The median audience for Wired sits at about 40 years old for both men and women (Pocket Piece 2016). According to their media kit, the majority of their audience (41%) is made up of 18-34 year olds. Also, over half of the readership has graduated college and 75% of their audience is employed. This seems as though the readership is split down the middle in many aspects. While nearly 40% of the audience is 18-34, there is another 49% that’s 35 or older. In the same respect, with the 52% that have graduated college, there is also 48% that are either still in college or do not attend. An advertisement that highlights the type of audience that frequents the magazine is the Bulova ad displaying a high end watch. Seems to lean towards targeting the older population.
The one most dominant statistic is what many would expect. The male population of the audience is comprised of over 70%. Also, the males treat the magazine better by spreading the wealth more than the females. Males create 2 readers per copy while females keep their issue for themselves, only creating 1.03 readers per copy. In total, this adds up to about 800,000 copies in circulation.
Part of Wired’s missions statement states that they are the place where “tomorrow is realized”. They proclaim themselves to be the “essential source of information” in a society that is dominated by technology so much that non-technological things are even adapting to them. The current issue that is on the shelves is all about “styled technology”. Coats with convenient earphone holders to prevent tangling is one example of how they are helping maximize and normalize the endless use of technology. While there are other tech magazines, Wired is the only magazine helping merge life and technology into one. PC Mag does reviews on just about anything electronic, but that’s where it stops. They don’t help you decide whether it’s the best product for children or which car it works best in.
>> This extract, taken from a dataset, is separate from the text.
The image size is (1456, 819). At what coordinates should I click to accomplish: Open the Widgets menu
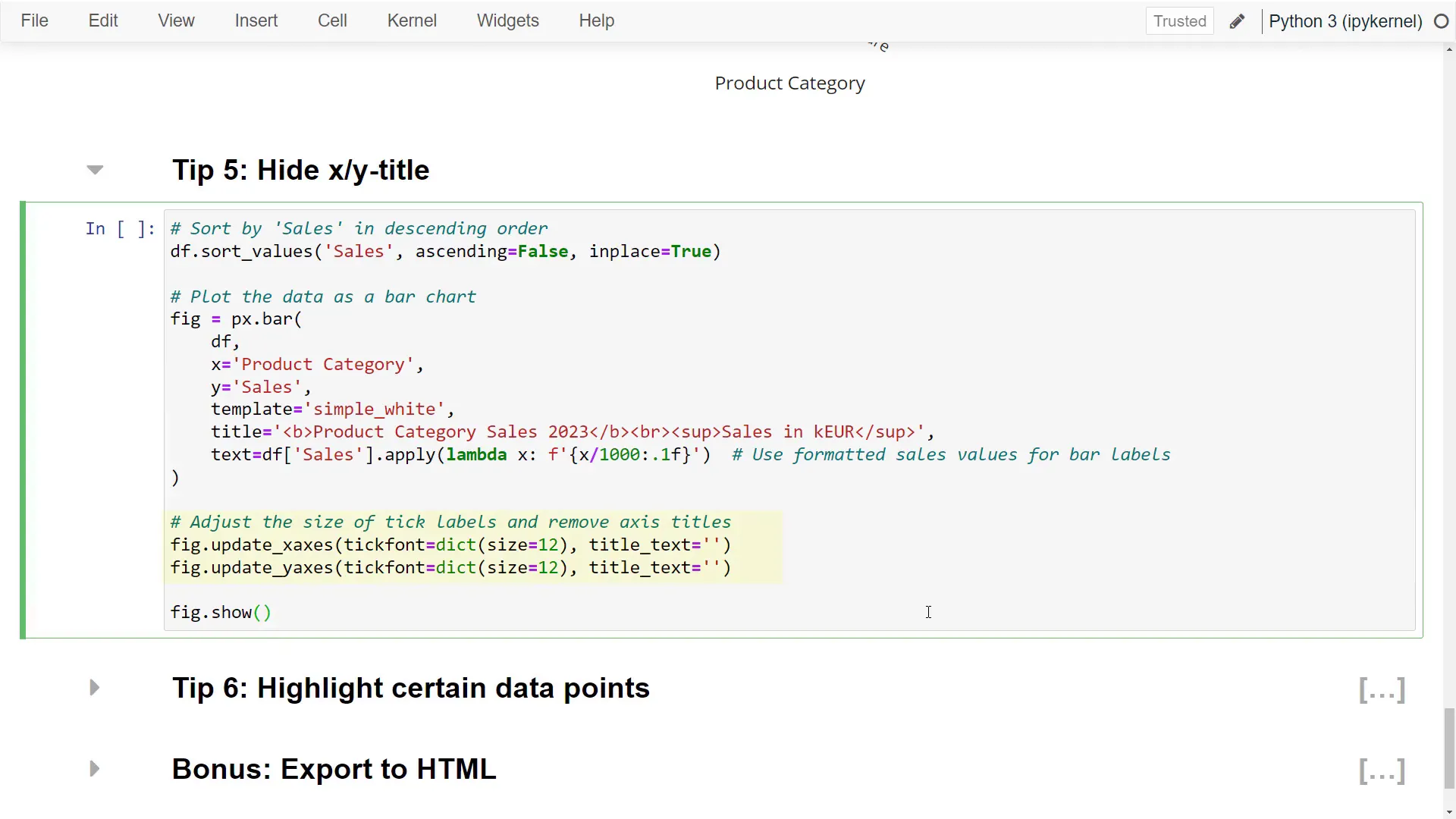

It just tells you how good it performs on a 10 points scale.
For this special ‘style guide’ edition there is a strong sense of logic and order. They break the issue down into categories of different type of people and list different products that can enhance their lifestyle. “The Great Entertainer” features items like universal remotes, stylish carafes, and oyster/shellfish folding knives. “The Escape Artist” is for people who like to venture out and travel. Items like a hiking-proof smart watch, a gas stove that folds into a messenger bag, and traveling bags for pets. The issue goes on with more styles of life and items that could help live such a way.
Condé Nast is the owner of the Wired Magazine. They own many other popular magazines, including: Allure, Glamour, Golf Digest, GQ, The New Yorker, Vanity Fair, and Vogue. While they are a magazine owning company, they extend their media to websites and social media as well. Wired carries 110 total staff members. 41 editorial members, 18 creative members, 5 people in the operations department, 11 taking on the marketing task, 25 members on the revenue front, two brand lab members, and a seven team technology taskforce.
The advertising/editorial ratio is 3:43. This special edition seems to lack the number of advertisments to to the nature of listing products as an advertisement in itself. Of 129 pages there are only 9 official advertisements found.
This magazine issue speaks to all walks of life. From the person who likes to host events at their home, to the person who likes to flee from home as often as possible. They find gadgets and trinkets for anyone’s advantage. They list all these gadgets that are here to help all type of people make their way of life a little easier. Things like portable wood-fire pizza ovens for the at home chef, 360 degree cameras for the creative type of people, and a paper-thin cantine for the competitors of the world all show that Wired is committed to their mission of finding ways to utilize the technology that is constantly changing society.
The design definitely fits with the audience. This issue comes with a matted type of cover with a full assortment of colors as you flip through, which screams style and design. The “lists” are not just columns of words, numbers, and descriptions, rather pictures strategically placed all over the page with a reference number to find its description somewhere else.